1. The whole proposal to issue rights issue means there are no issues with the approval of the QA, from Securities Commission, points of view.
Make sense . Agreed
2. The proposed rights issue is one way to address the shortfall of cash plus concern from Securities Commission. I am pretty sure while submitting to SC, they would have consulted with SC, the option to overcome the shortfall.
Make sense . Agreed
3. The proposed rights issue is also a ingenious way to overcome some dissent shareholders (expected 25%) who may rejects the deals and block the whole deals.
Not sure whether RI will "oververcome" dissen shareholders. Dissenting shareholders will vote against to realize their sure profit so unlikely to be entice by the RI.
4. The rights issue is a "reward" to the shareholders. Think about it, you will be getting not less than 30% discount for the rights share plus free warrant.
since all existing shareholders are entitled to whatever discount and price will be adjusted ex right accordingly, there is absolutely no reward to shareholders no matter how large the discount is.
5. As I mentioned before, there share price cannot be traded less than the cash value simply because if that happens, then majority of the shareholders will vote against the deal, even the proceed from the rights issue will not be able to cover the shortfall as I pointed in point 3).

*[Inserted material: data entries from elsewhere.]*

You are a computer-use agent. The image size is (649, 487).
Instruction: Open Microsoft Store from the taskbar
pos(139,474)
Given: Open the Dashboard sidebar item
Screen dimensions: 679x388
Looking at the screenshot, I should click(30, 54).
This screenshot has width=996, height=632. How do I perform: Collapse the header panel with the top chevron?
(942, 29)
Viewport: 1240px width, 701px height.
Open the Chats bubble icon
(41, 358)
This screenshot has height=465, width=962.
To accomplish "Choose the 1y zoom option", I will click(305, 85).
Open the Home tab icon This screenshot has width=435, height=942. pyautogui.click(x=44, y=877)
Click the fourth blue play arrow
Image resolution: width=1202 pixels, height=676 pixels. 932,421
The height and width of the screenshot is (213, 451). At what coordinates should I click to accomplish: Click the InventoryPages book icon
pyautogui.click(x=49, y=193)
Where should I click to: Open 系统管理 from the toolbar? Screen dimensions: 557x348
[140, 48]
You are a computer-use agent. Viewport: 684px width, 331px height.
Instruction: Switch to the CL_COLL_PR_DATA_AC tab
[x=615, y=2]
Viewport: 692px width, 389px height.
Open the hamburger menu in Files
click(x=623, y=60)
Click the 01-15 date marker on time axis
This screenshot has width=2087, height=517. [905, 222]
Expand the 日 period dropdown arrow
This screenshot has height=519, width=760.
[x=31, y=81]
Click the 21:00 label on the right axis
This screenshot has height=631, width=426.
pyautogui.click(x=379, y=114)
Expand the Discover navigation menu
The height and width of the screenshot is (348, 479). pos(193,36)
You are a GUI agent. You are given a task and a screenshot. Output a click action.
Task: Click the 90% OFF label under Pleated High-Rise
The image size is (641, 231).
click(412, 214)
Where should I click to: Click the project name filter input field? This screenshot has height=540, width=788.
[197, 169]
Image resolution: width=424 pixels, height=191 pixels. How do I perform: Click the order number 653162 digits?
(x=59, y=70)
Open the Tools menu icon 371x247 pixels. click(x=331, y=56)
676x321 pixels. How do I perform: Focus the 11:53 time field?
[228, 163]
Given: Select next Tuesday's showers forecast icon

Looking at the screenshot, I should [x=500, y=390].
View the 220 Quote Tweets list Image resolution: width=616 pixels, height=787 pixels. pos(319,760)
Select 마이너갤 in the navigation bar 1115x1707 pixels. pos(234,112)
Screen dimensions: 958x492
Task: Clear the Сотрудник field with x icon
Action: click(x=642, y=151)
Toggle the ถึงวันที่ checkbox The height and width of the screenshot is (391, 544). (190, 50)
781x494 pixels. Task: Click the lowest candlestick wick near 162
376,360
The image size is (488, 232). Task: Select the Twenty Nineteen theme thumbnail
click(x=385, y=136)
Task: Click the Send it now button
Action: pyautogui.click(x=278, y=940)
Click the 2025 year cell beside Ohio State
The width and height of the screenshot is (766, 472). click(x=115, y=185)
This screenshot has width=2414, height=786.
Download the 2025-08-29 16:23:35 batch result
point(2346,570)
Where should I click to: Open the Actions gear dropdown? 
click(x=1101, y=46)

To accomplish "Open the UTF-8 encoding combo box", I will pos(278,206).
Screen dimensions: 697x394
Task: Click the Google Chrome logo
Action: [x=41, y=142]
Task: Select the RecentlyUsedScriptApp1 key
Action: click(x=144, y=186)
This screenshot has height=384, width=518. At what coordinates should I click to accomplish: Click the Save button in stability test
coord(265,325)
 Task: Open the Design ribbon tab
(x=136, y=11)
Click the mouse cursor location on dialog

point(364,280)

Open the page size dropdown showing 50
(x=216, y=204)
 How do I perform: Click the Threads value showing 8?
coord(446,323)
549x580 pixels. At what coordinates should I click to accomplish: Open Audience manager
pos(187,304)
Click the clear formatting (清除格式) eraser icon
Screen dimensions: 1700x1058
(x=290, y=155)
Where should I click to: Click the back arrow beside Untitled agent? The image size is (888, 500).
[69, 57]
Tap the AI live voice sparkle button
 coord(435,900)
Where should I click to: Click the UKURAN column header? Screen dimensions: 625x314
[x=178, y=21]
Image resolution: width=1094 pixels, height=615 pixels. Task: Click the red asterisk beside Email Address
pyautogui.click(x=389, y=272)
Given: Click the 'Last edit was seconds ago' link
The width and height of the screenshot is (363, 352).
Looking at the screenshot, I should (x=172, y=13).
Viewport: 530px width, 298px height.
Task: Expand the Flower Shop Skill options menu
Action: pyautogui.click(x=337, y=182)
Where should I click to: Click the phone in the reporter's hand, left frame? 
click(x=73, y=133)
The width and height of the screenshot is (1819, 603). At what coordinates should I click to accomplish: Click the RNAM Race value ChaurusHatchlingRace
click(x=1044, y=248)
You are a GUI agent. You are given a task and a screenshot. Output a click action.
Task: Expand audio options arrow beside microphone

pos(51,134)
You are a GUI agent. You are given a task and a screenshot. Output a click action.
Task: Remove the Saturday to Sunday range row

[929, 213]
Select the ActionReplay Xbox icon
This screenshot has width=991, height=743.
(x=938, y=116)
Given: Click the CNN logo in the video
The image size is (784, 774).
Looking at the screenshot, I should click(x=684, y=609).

share price had been and is still trading below the cash value. If the price rises to at or above cash value,dissent shareholders will sell and realize their profit sooner and not wait for the money to be returned from the trust ac later. You need a a lot of financial muscle to change the tide, so i think this unlikely. Will the "invisible hand" waste their bullets in doing this??
6. Why would one do rights issue at the low price, resulting is maximum dilution. In addition to that, still give discount not less than 30%.
Bottom line is to raise the target amount of fund needed to bridge the potential gap. High discount tend to mislead a lot of people into thinking they are getting a bargain!! Every single shareholder is getting the same deal, what bargain is there??
7. Secondly, if you think point 4), 5) and 6) make sense, then the share price will go up from current price. The proposed rights issue not only address the funding shortfall but also a way to reward current shareholders.
No rights issue ever design to reward shareholders!
callme777What's the price to be paid to investors if we reject the QA? Is it 0.675 plus interest? How much would that be? Thx
BenBlurBlurSifu mililia Let's say no Right Issue first.. if price push up b4 d EGM to approve QA wil u sell or wil u hold?? What is fair value of Cliq after buying QA? Thank u
mililiaBenBlurBlur: First of all, please don't call me Sifu. I'm learning myself. The answer to your question is all depend. If the share price is only up equal or slightly more than cash value.. Most likely I will keep. Why? Because I wanna hold till ex-date and I will entitle my right. Whether to subscribe or not is different issue. If I don't want to subscribe, I still can sell my right.
But if the share price gone up so high, I will sell and talk later. Probably I can participate it again when the rights is traded and probably I can enter the counter at a cheaper cost through the right.
BenBlurBlurMililia Thank u for ur answer. U sifu la talk logic la.